■ What to produce: Return all of the entries exactly, but do not include the pictures.

====

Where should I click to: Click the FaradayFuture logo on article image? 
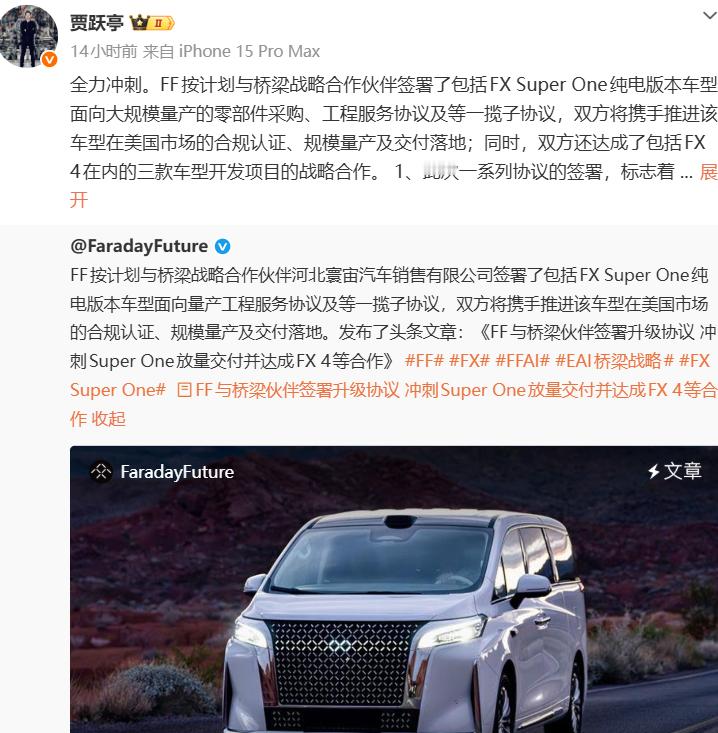[x=101, y=472]
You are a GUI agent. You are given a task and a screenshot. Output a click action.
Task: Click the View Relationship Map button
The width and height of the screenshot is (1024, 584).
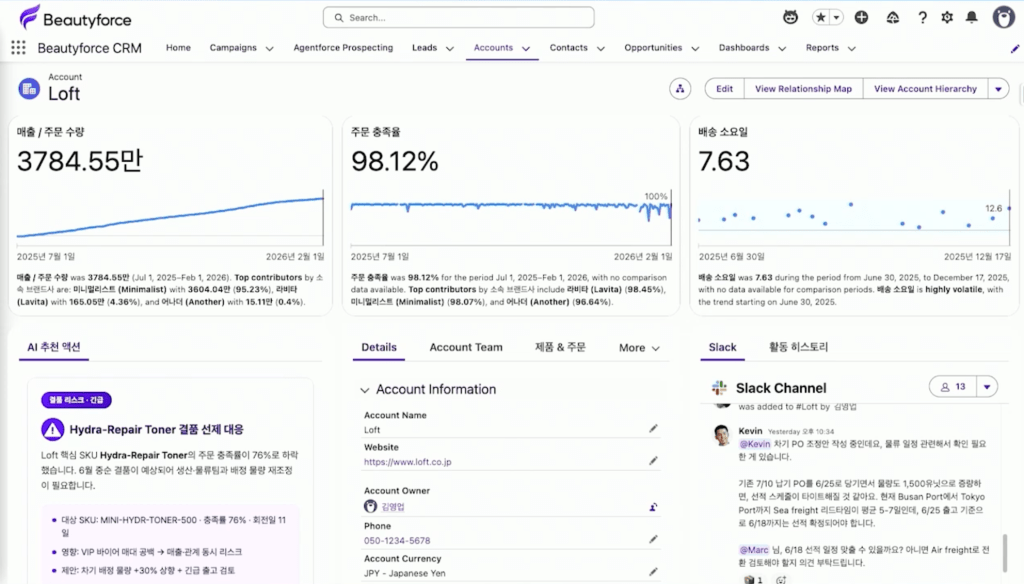tap(803, 89)
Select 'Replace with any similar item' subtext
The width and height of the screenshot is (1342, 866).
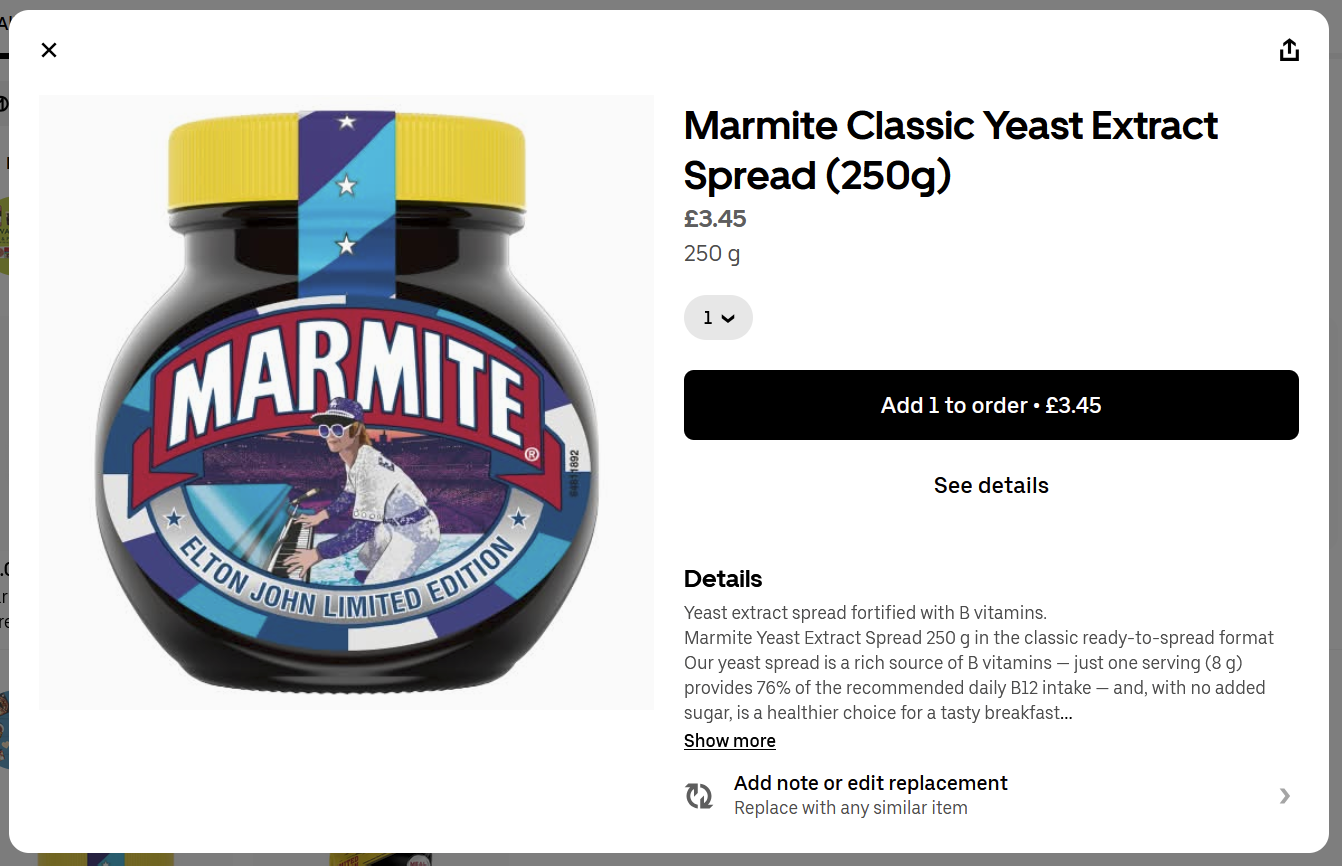tap(850, 808)
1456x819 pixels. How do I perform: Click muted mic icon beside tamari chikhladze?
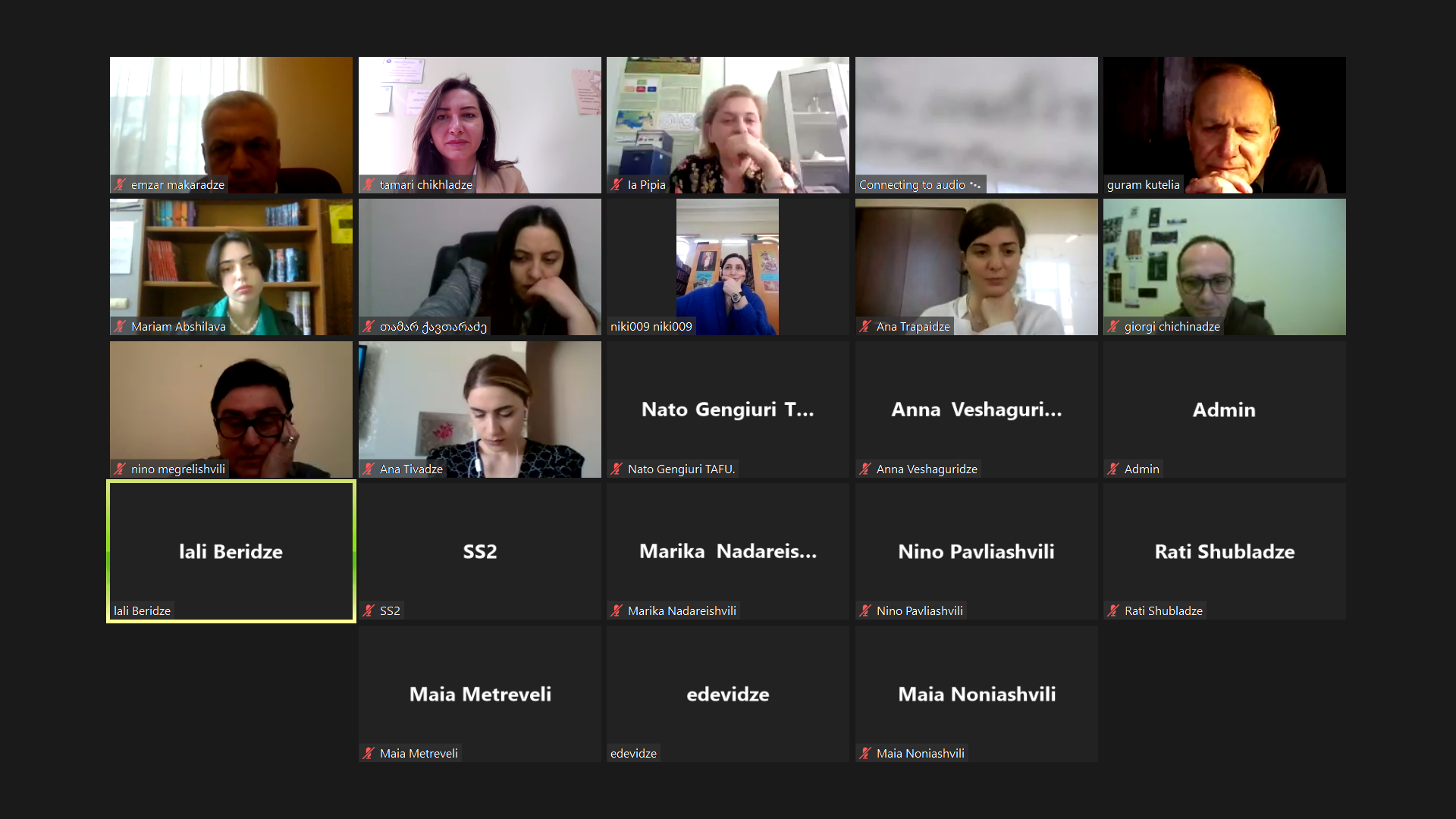[x=369, y=184]
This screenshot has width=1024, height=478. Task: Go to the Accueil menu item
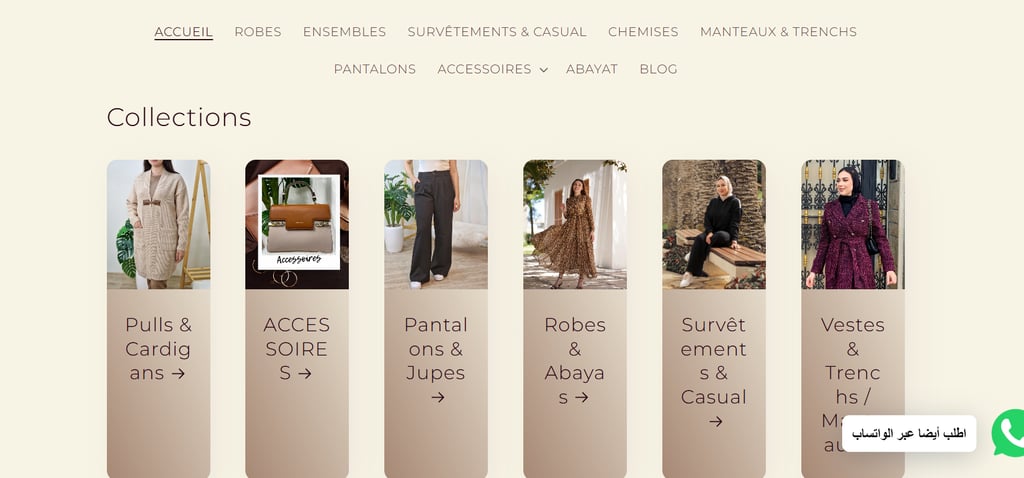[184, 32]
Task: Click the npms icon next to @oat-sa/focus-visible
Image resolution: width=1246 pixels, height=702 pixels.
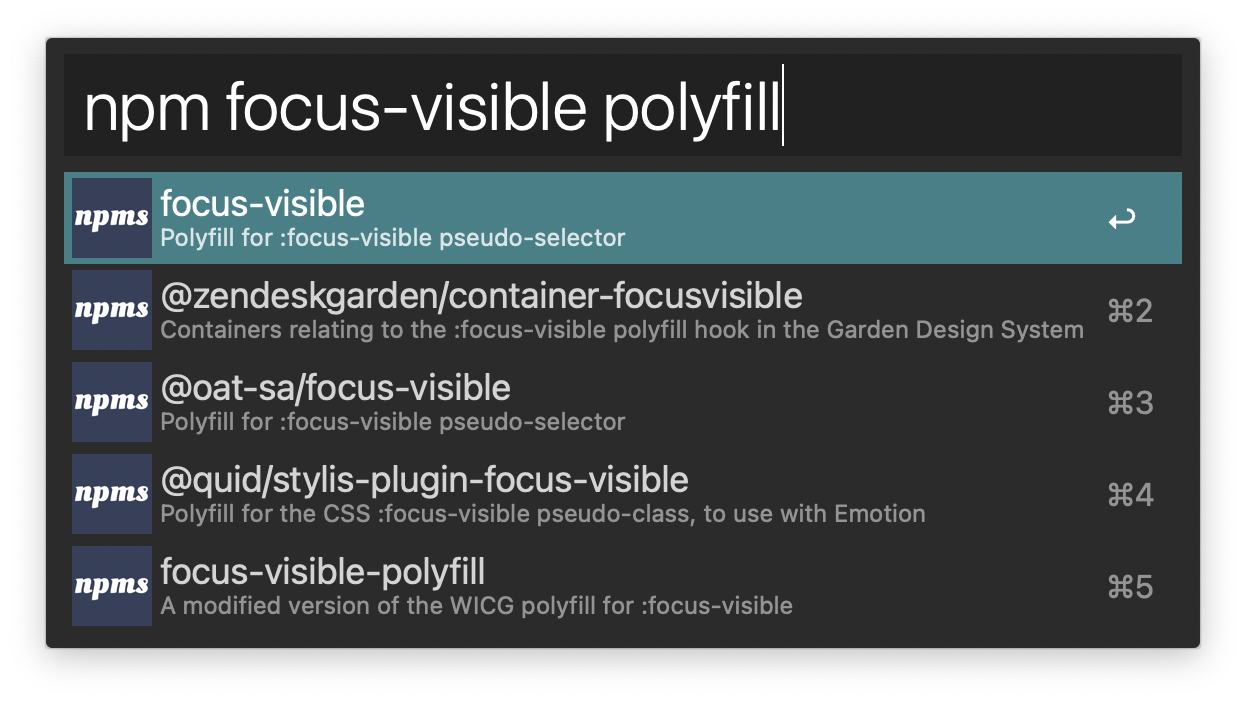Action: tap(112, 402)
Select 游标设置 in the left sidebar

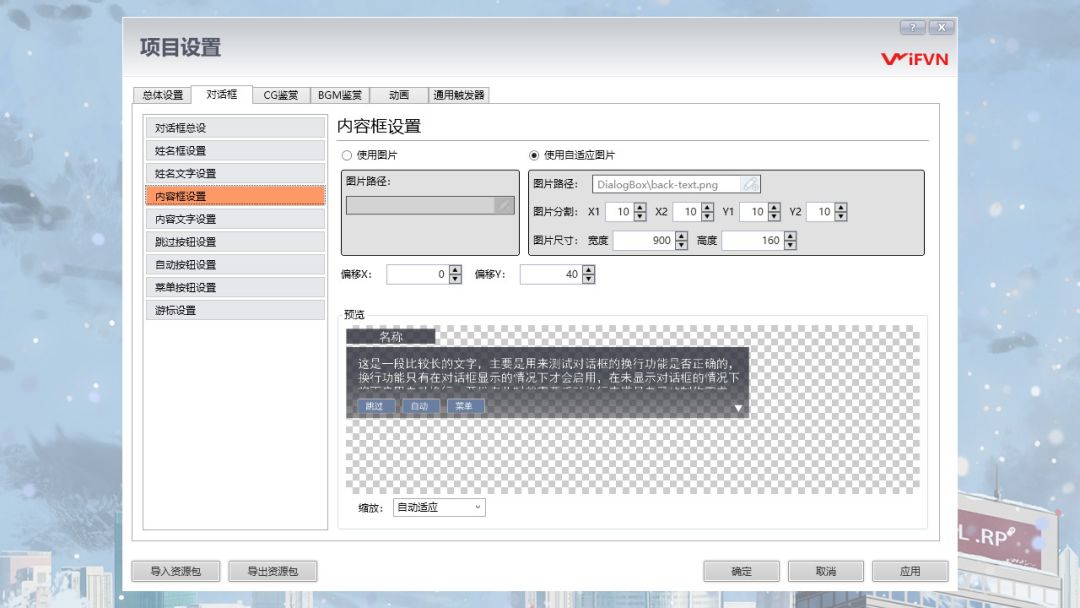coord(236,310)
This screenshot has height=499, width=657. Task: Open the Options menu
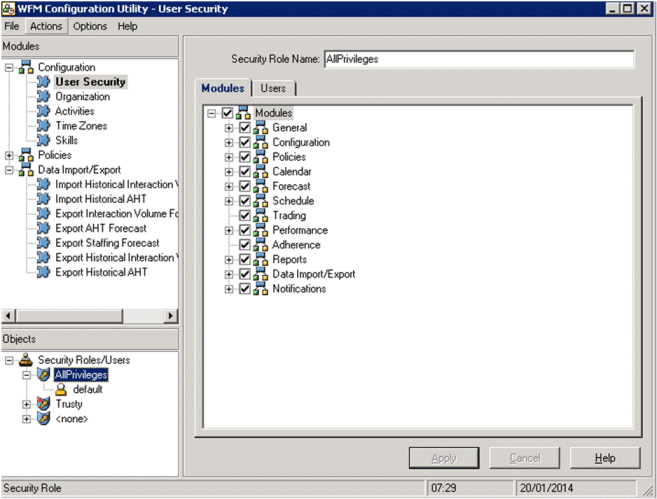pos(90,26)
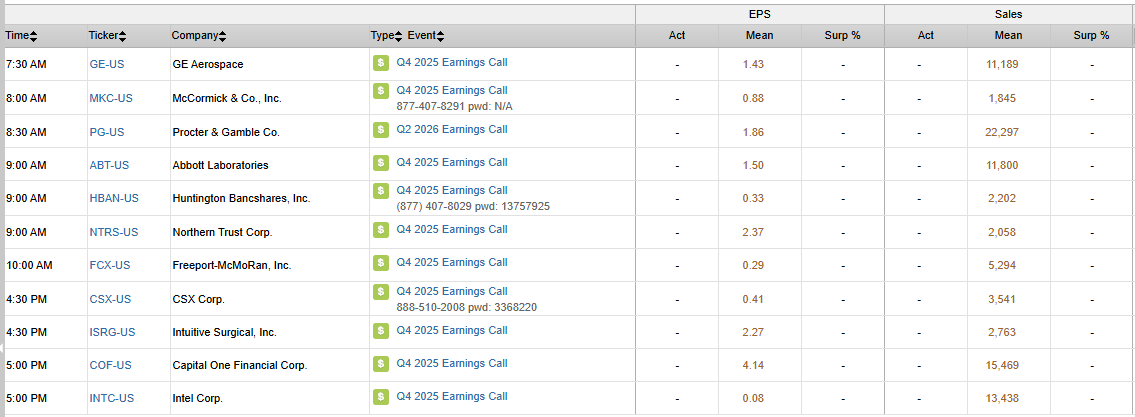Sort by Event using its sort arrows

click(441, 36)
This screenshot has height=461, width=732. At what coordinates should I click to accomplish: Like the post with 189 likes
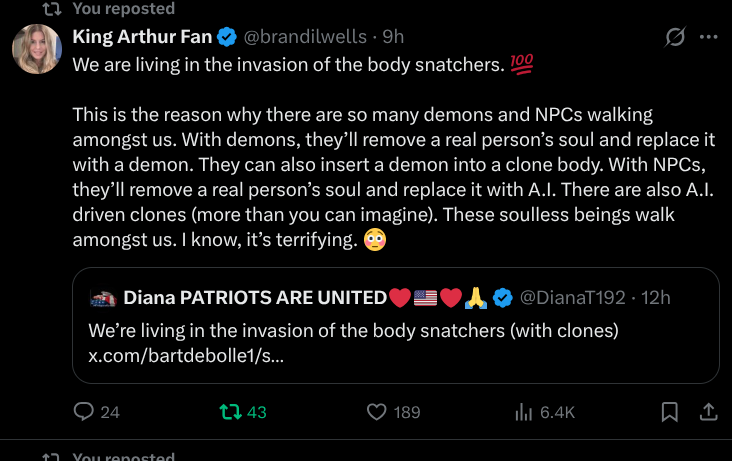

====

■ Expected output:
Where should I click to: Click the FaradayFuture logo on article image? 
[x=101, y=472]
You are a GUI agent. You are given a task and a screenshot. Output a click action.
Task: Click the View Relationship Map button
The width and height of the screenshot is (1024, 584).
tap(803, 89)
Select 'Replace with any similar item' subtext
The width and height of the screenshot is (1342, 866).
tap(850, 808)
1456x819 pixels. How do I perform: Click muted mic icon beside tamari chikhladze?
[x=369, y=184]
This screenshot has width=1024, height=478. Task: Go to the Accueil menu item
[184, 32]
Task: Click the npms icon next to @oat-sa/focus-visible
Image resolution: width=1246 pixels, height=702 pixels.
Action: tap(112, 402)
Select 游标设置 in the left sidebar

coord(236,310)
This screenshot has height=499, width=657. Task: Open the Options menu
pos(90,26)
Sort by Event using its sort arrows

click(441, 36)
This screenshot has height=461, width=732. At what coordinates should I click to accomplish: Like the post with 189 likes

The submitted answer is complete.